Is it possible to get rid of unwanted thoughts? Short answer: maybe. But doing so in the long-term is more complicated.
According to informants quoted by live newsAfter a breakup, you might think you’re okay until you pass a memorable street corner, come across a mutual friend, or hear a certain love song on the radio. No matter how much you want to stop thinking about your ex. Anything that reminds you of your relationship. As seen in “Kachchala Manasina Chirantana Suryakanti”, is it possible to erase unwanted thoughts as well as bits of memory? Short answer: maybe. But doing so in the long-term is more complicated.
Joshua Magee, a clinical psychologist and founder of Pathway to Health Therapy who has researched unwanted thoughts, images, and impulses in mental disorders, believes that people’s thoughts are less focused and less controlled than most people think. In a famous 1996 study published in the journal Cognitive Interaction, author Eric Klinger, professor of psychology at the University of Minnesota, tracked study participants all of their thoughts throughout the day. On average, people report more than 4,000 personal thoughts per day. These thoughts were fleeting, lasting no more than five seconds on average.
“Ideas are constantly flowing and most of us don’t even realize it,” says Magee. In a 1996 study, a third of ideas seemed to come entirely from outside. According to Maggie, it is normal to experience thoughts that cause us distress. In another study conducted by Klinger and others in 1987, people found 22 percent of their thoughts to be strange, unreasonable, or wrong. For example, you can imagine that you are cooking and cut your finger. Or when you carry your baby to bed, the baby falls from your hand on the floor.
In some cases, it makes sense to suppress these unwanted thoughts. For example, in a test or interview, you don’t want to be distracted by the idea that you are going to fail. On a plane, you probably don’t want to think about breaking up, and according to Maggie, there’s evidence that these thoughts can be negated.
In a 2022 study published in the journal PLOS Computational Biology, a group of researchers showed that 80 volunteers were paid to participate in an experiment, which is a series of slides with different words written on it. Each name was repeated in five different slides. Participants in this research typed the word associated with each name while viewing these slides. For example, the word road is written in relation to the word car. The researchers told one group that they would not be paid for repeating words. The other group can repeat the names as many times as they like. With this method, the researchers tried to simulate what happens when a person listens to a romantic song on the radio and desperately tries not to think of anything but their ex.

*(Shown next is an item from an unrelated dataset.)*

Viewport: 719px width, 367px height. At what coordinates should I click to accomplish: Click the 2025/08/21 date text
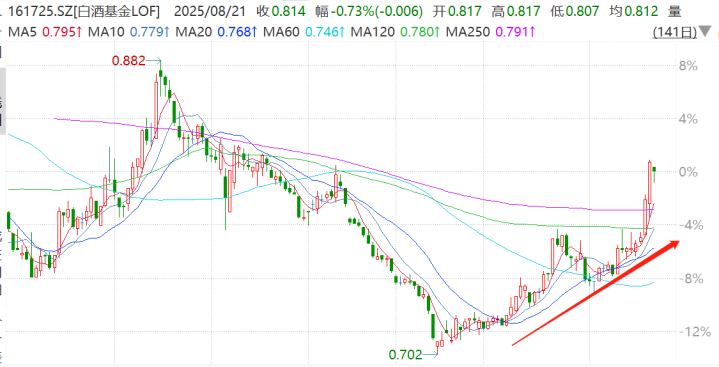pos(210,11)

The results showed that when participants saw each name a second time, they needed more time to create the new association than the control group. For example, using the word tire instead of the word road. That is, the same first word comes to their mind first and then they replace it with a new word. People took longer to respond, especially to words they had previously rated as “highly related.” Of course, participants responded faster every time they saw the same repeated slide, which means that their association between the keyword and their first response (the idea they were trying to avoid) was weak.

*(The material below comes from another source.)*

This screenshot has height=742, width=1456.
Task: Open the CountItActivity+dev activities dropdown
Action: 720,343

In this regard, psychologist and senior author of the paper Isaac Fradkin said: We found no evidence that people can avoid unwanted thoughts completely. He is now a member of the Center for Research in Computational Psychiatry and Aging at Max Planck University College London, and continued: “The results show that exercise can help people avoid a certain thought.”
As Medical News Today reports, not everyone agrees that a slide show of random words isn’t the best way to show people how emotionally charged thoughts are suppressed. Other research shows that avoiding thoughts can be counterproductive. Maggie said about this: When we suppress an idea, we send a message to our brain. This effort describes thought as something to be feared. “Essentially, by trying to control these thoughts, we are strengthening them,” Maggie continued.

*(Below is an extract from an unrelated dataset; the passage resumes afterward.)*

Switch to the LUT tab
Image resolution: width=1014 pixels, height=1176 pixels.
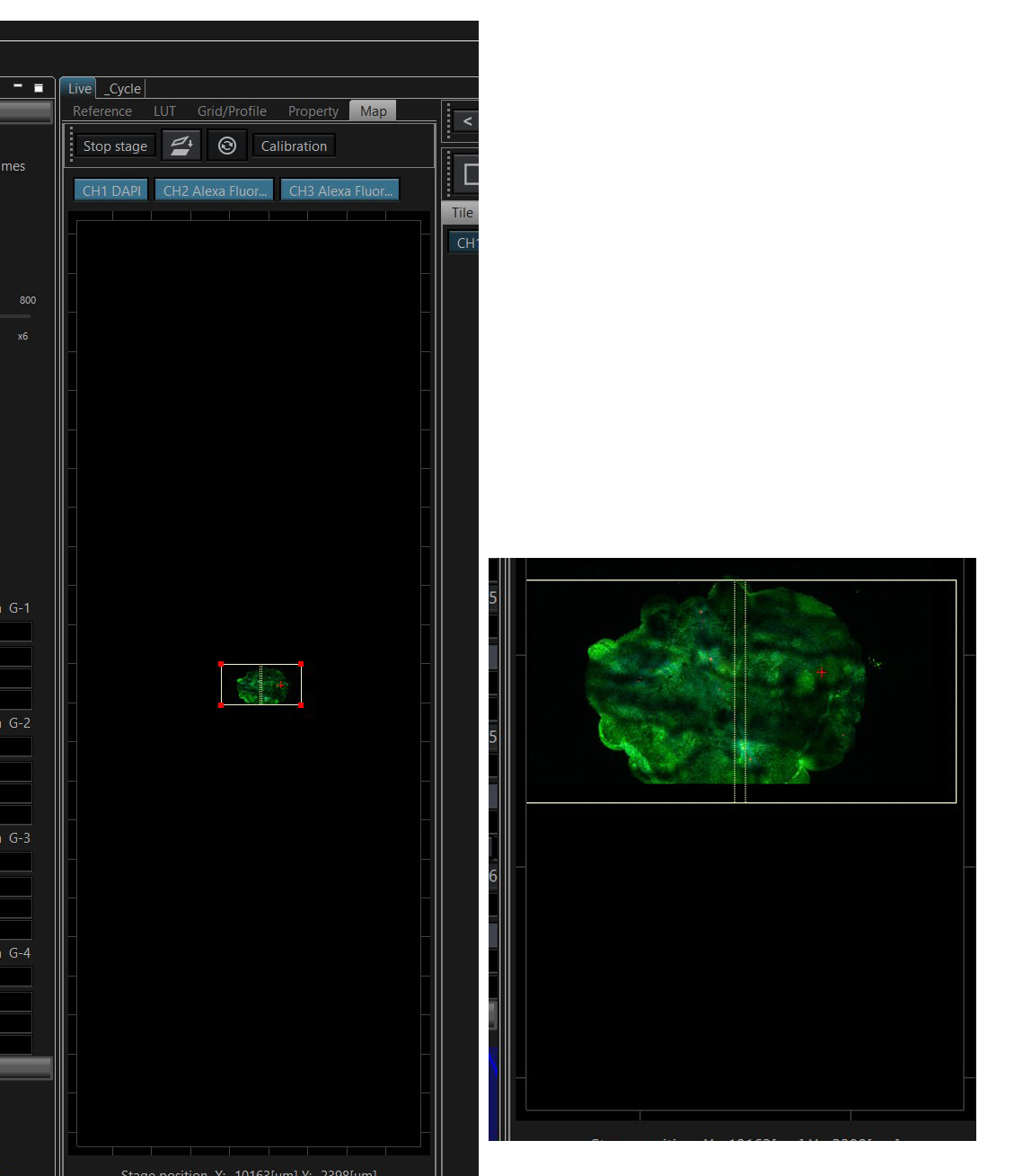(x=164, y=111)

A 2020 analysis of 31 different thought suppression studies, published in the journal Perspectives on Psychological Science, shows that thought suppression works in the short term. Participants successfully suppress their thoughts, but the idea they avoid often comes to mind after the task is over.
“Ultimately, it makes more sense to consciously approach unwanted thoughts and wait for them to go away rather than avoid them,” Fradkin says. Thousands of other thoughts cross your mind every day. We can leave these thoughts in our minds, not stress them out and try not to fight them.”